24 October 2008

Train(s of) Thought(s)

On the 18th of (what month is it again? oh yeah) October, we finally left the smogs and bogs of New Delhi on a 40 hour train to Goa. While waiting for the train, I noticed a man pushing a wheeled cart with large ice squares dripping from under their canvas cover in the heat. It recalls for me America back in the day, when people stored their goods in ice boxes and depended on the ice delivery man to bring the frozen blocks with his horse and cart. India has this timeless quality to it. You can't tell if the buildings and sidewalks are 10 years old, or 150. In fact, besides the ever increasing population and cell phone use, it's hard to tell what year it is. Clothing and hair styles don't reveal specificities of time period either; there are no trends apparent to my eyes. Oxen and cows roam the streets; people carry heavy loads on their heads and backs. A very strange feeling- timelessness...

For the train ride, we chose the less expensive sleeper class, where there is no A/C, but you can have the windows open to see the scenery. Unfortunately, the open window also meant an infestation of little black bugs at twilight flying in the windows (to add to the cockroaches) and smells of the tracks. The train bathroom consists of a squat toilet with no flush and a tube that leads directly to the train tracks. Trash is thrown out of the windows by the passengers, and garbage from the snacks, food, and drink sold on the train is puched between the cars onto the trakcs by the train staff. This also must be the time for slash and burn, as there was smoke all among the fields the whole way south. Hence, the breezes wafting into the windows are usually not so pleasant. There were some fresh spots, however, and I enjoyed watching the fields of flowering grasses, corn, bananas, rice, and marigolds. I decided that if I lived in India, I would have a garden full of marigolds. I would make them into strands and lays for people to hang above their doors and drape on deities in the temples. The bright necklaces are holy, healthy, and happy blessings in all villages and cities in India.
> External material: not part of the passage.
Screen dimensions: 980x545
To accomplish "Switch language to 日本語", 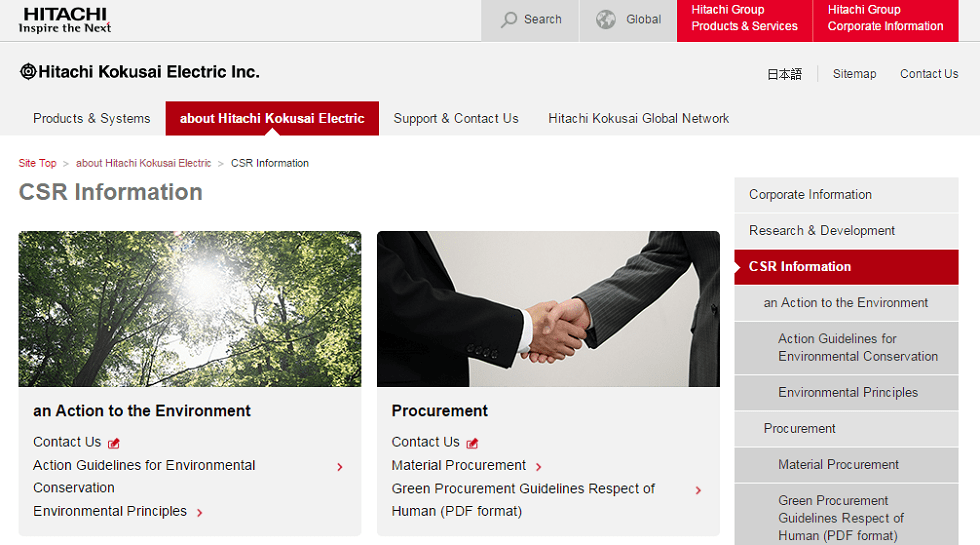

For the first night, we were joined by an Indian family (Sonya and her husband Topan, her sister, her so very cute and sweet and talkative 5 month old baby daughter Angel, and Topan's parents) on their way south for a pilgrimmage. The five of them (and the baby) somehow managed to have purchased only four tickets, so when it came for sleeping, Topan slept on the floor between mine and Nancy's bed platforms. (This was quite normal; the floor of the train was full of folks). They were a happy and kind family, and fed us homemade chapati with Indian mango pickle. Between games of a three deck card game called Marriage, I spoke to Sonya about the henna designs she had on her hands. She told me she had them done to honor a recent day of fasting, wherein the wife fasts so that her husband has a long life. She said that she does it for him, and he does it for her. Religion here is complex, varied, and paradoxical; but it is also accepting, dynamic, and colorful.

{Sonya's fasting is the third example of fasting I have experienced so far on this trip. The first was the Muslims for Ramadan in Turkey, the second were two Israeli women (both named Rachel) fasting I think for Yom Kippur.}

We made it through the train ride, caught an hour bus, and found ourselves, relieved and happy to find ourselves at Palolem Beach, in souther Goa.